# Problem description
The entries below contain pictures. Write out only the lines from the line with "Image resolution: width=578" up to and including the line with "Task: Click the blank recipient name line", exactly, without them.

# Given records

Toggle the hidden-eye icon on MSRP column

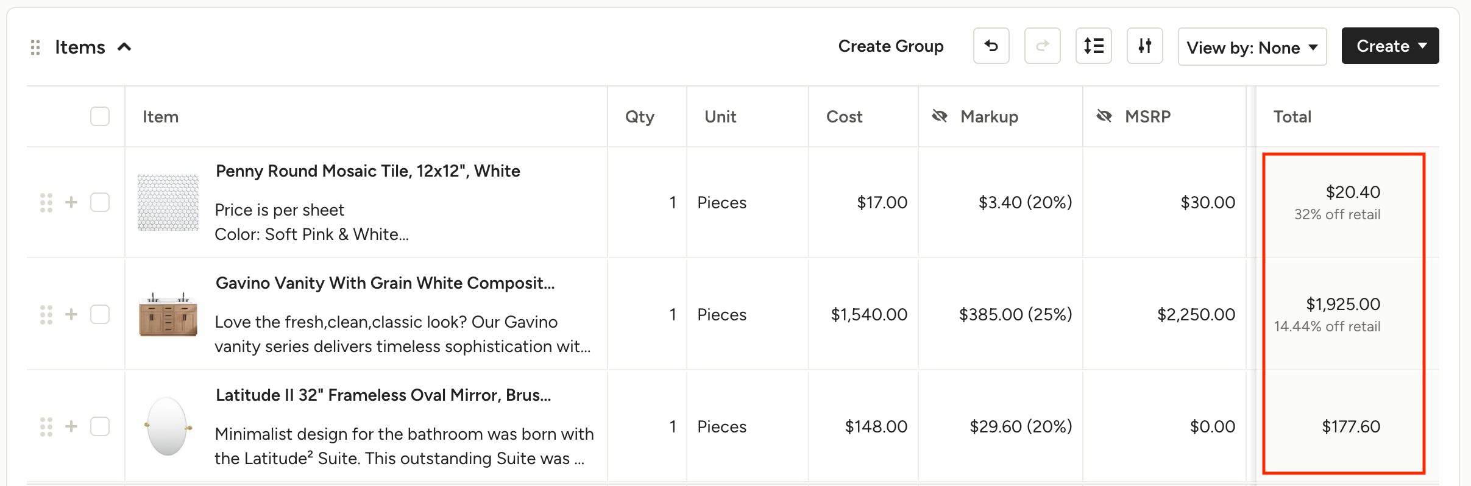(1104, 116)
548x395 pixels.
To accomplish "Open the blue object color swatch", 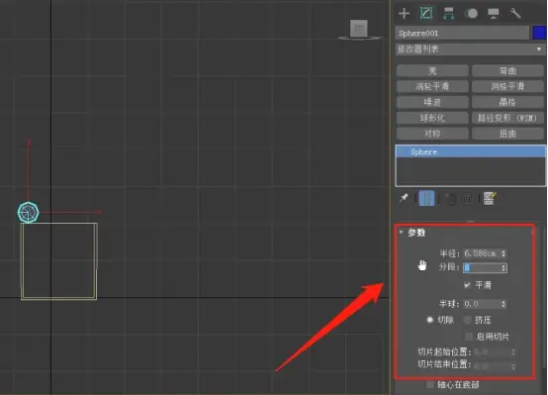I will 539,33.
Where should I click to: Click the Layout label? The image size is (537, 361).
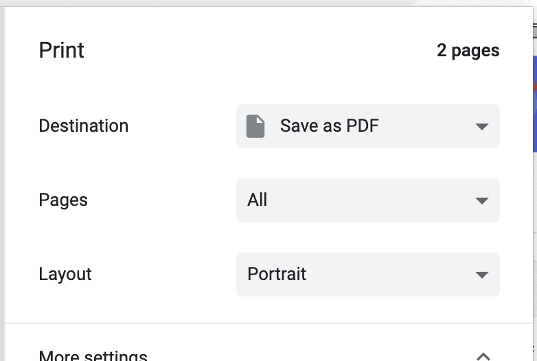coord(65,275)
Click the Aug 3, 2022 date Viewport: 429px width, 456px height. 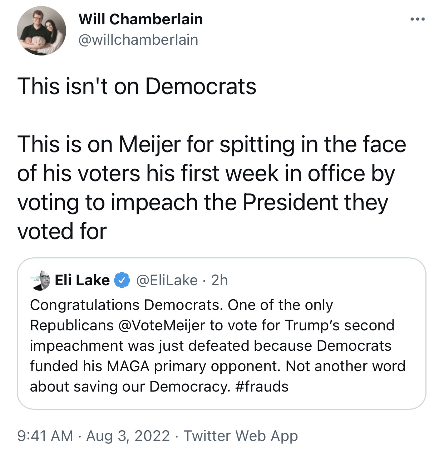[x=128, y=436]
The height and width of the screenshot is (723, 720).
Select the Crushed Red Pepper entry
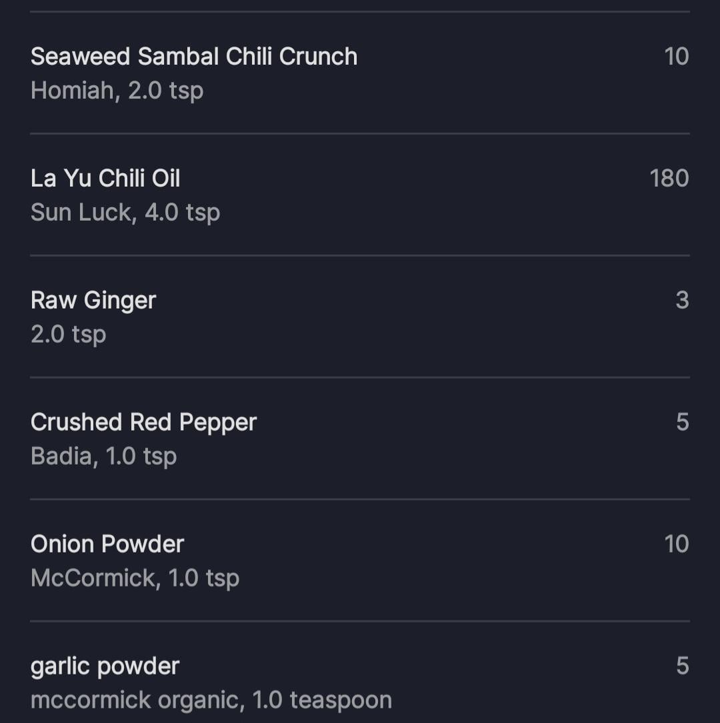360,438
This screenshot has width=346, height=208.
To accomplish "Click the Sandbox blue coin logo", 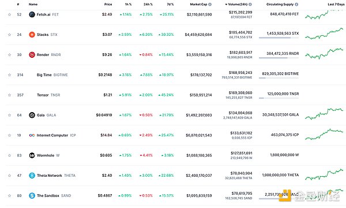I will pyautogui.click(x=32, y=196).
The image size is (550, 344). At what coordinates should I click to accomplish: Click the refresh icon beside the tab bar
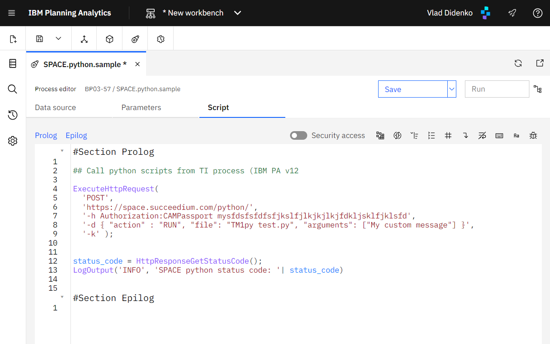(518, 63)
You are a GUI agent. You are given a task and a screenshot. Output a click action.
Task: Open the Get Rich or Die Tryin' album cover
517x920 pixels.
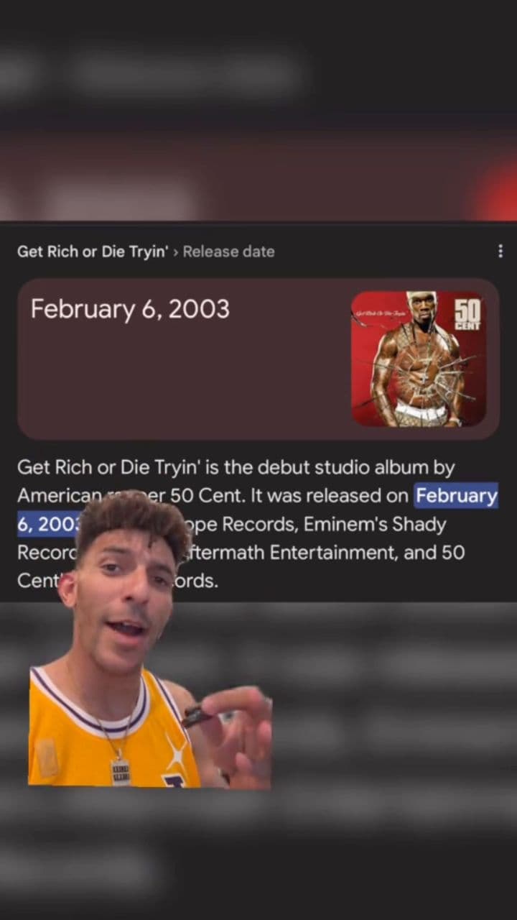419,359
---
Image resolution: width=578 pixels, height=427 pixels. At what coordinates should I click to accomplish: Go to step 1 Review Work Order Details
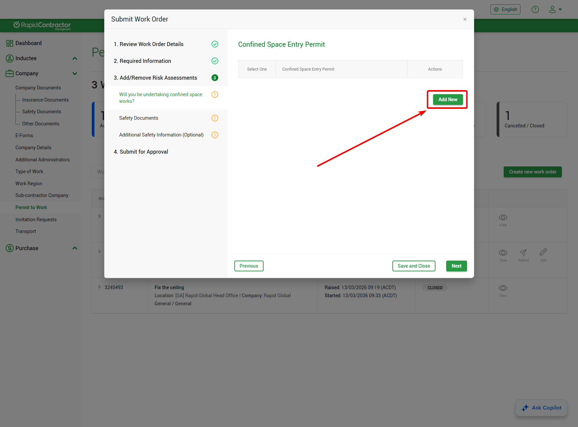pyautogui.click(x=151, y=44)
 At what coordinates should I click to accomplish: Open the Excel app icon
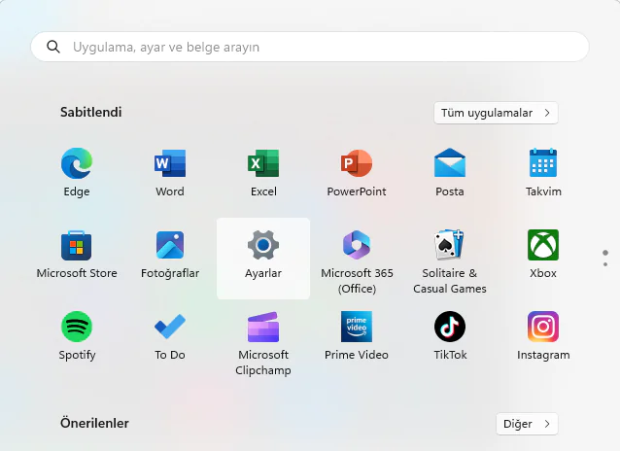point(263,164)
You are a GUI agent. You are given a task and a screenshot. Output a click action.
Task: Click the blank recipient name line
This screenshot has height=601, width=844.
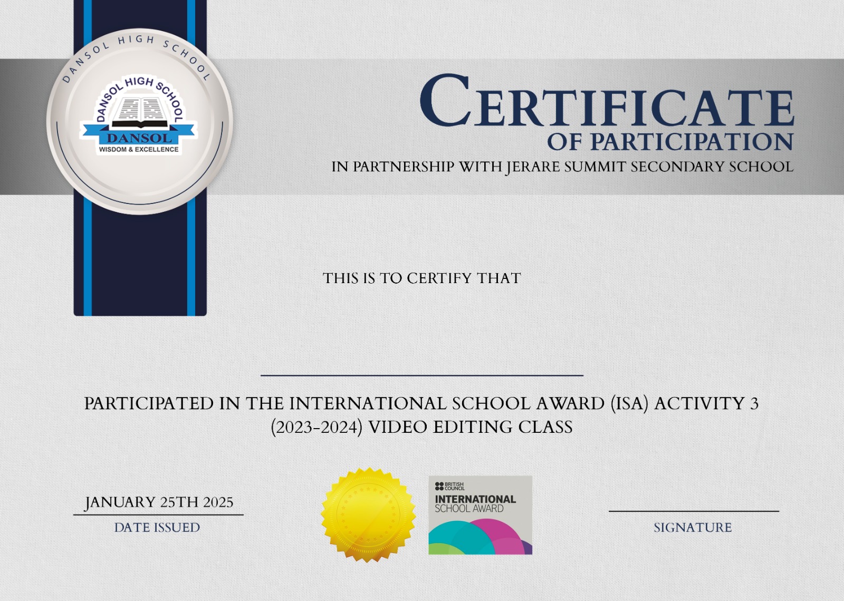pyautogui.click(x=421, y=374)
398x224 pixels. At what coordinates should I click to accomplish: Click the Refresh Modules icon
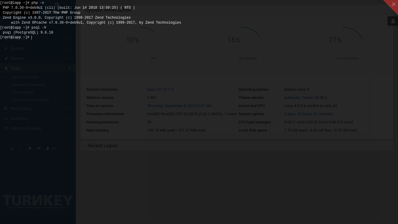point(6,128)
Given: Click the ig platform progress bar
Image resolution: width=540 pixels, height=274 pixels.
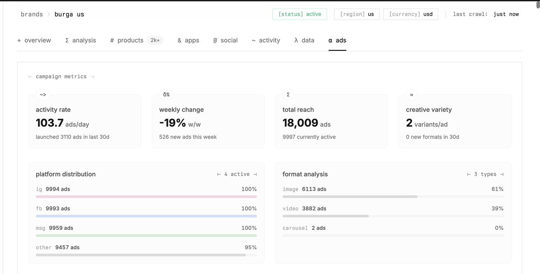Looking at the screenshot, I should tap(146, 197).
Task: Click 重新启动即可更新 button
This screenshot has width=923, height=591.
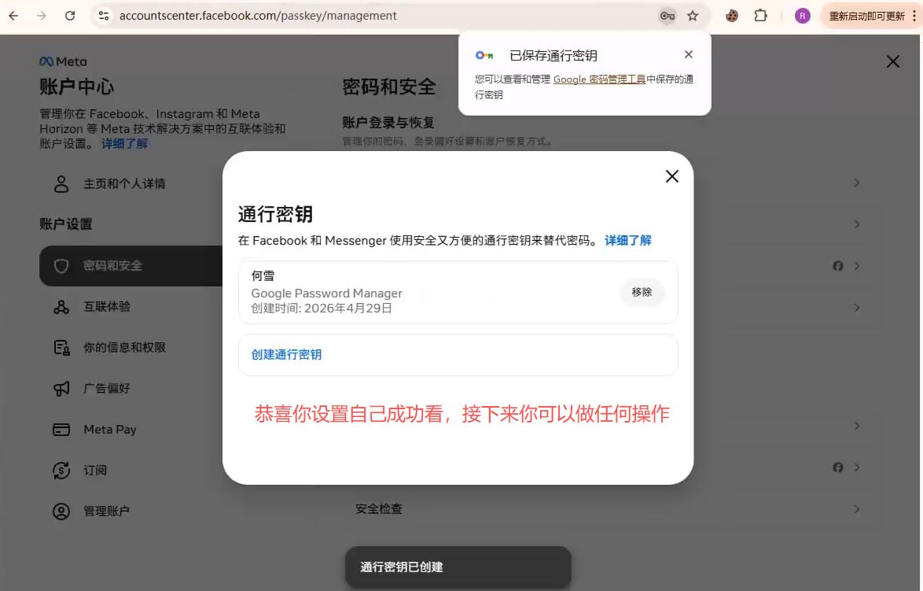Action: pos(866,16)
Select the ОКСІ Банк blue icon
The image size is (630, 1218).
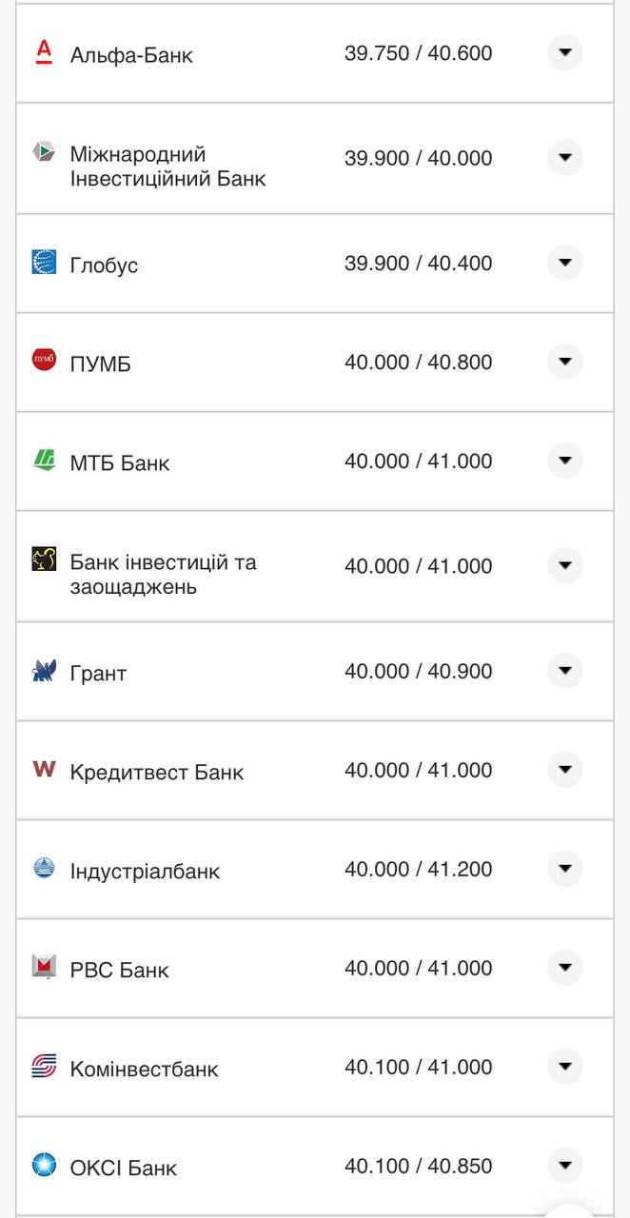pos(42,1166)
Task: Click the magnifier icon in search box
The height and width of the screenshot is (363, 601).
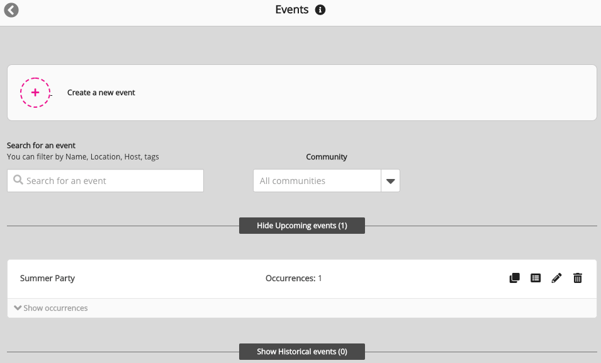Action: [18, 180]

# Response box
Image resolution: width=578 pixels, height=427 pixels. At what coordinates should I click to accomplish: Go to step 1 Review Work Order Details
pyautogui.click(x=151, y=44)
 At what coordinates should I click to accomplish: Open the Excel app icon
point(263,164)
You are a GUI agent. You are given a task and a screenshot. Output a click action.
Task: Click the blank recipient name line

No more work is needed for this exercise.